EXTRACTED RECORDS START
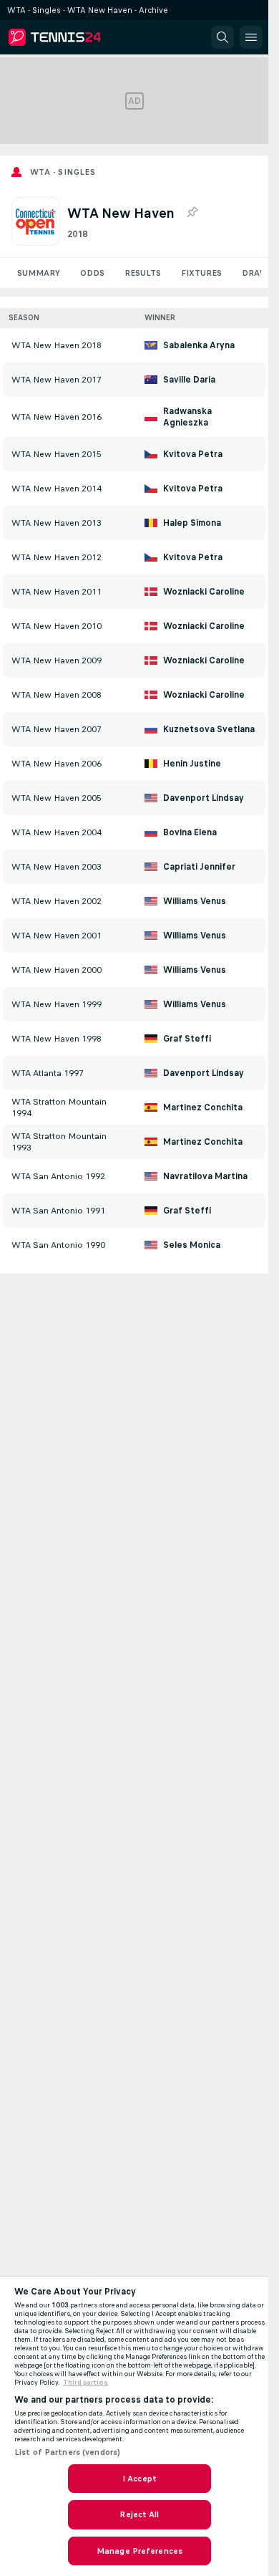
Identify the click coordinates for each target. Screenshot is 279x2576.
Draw (255, 273)
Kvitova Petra (192, 454)
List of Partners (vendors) (67, 2452)
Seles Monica (191, 1245)
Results (142, 273)
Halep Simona (192, 523)
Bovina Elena (190, 832)
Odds (92, 273)
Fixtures (201, 273)
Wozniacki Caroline (204, 591)
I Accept (139, 2479)
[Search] (222, 37)
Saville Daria (189, 379)
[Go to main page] (73, 37)
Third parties (85, 2382)
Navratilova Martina (205, 1176)
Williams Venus (194, 901)
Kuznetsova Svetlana (209, 729)
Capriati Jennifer (199, 867)
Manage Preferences (139, 2551)
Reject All (139, 2514)
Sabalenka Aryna (199, 345)
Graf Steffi (187, 1038)
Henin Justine (192, 763)
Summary (38, 273)
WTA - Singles (62, 172)
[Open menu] (251, 37)
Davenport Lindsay (203, 798)
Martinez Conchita (203, 1107)
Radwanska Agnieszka (187, 416)
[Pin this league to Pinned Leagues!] (191, 212)
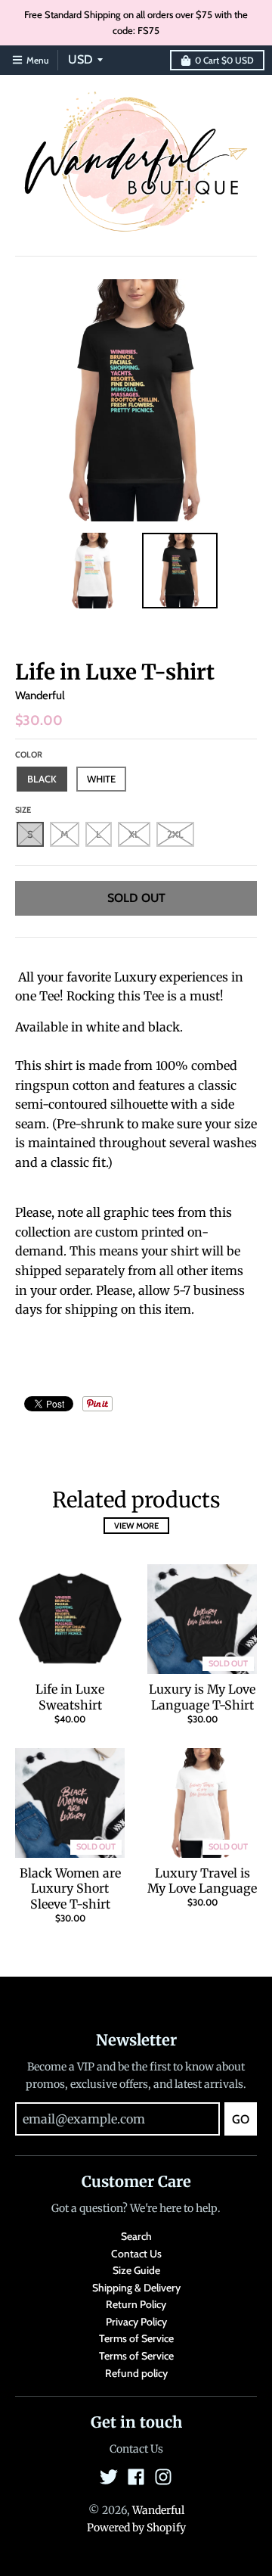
EXTRACTED RECORDS END
### THE PROBLEM
Each entry above must be repeated word for word, minus its images.

### RESPONSE BOX
Identify the click coordinates for each target. Screenshot is 279x2576.
Draw (255, 273)
Kvitova Petra (192, 454)
List of Partners (vendors) (67, 2452)
Seles Monica (191, 1245)
Results (142, 273)
Halep Simona (192, 523)
Bovina Elena (190, 832)
Odds (92, 273)
Fixtures (201, 273)
Wozniacki Caroline (204, 591)
I Accept (139, 2479)
[Search] (222, 37)
Saville Daria (189, 379)
[Go to main page] (73, 37)
Third parties (85, 2382)
Navratilova Martina (205, 1176)
Williams Venus (194, 901)
Kuznetsova Svetlana (209, 729)
Capriati Jennifer (199, 867)
Manage Preferences (139, 2551)
Reject All (139, 2514)
Sabalenka Aryna (199, 345)
Graf Steffi (187, 1038)
Henin Justine (192, 763)
Summary (38, 273)
WTA - Singles (62, 172)
[Open menu] (251, 37)
Davenport Lindsay (203, 798)
Martinez Conchita (203, 1107)
Radwanska Agnieszka (187, 416)
[Pin this league to Pinned Leagues!] (191, 212)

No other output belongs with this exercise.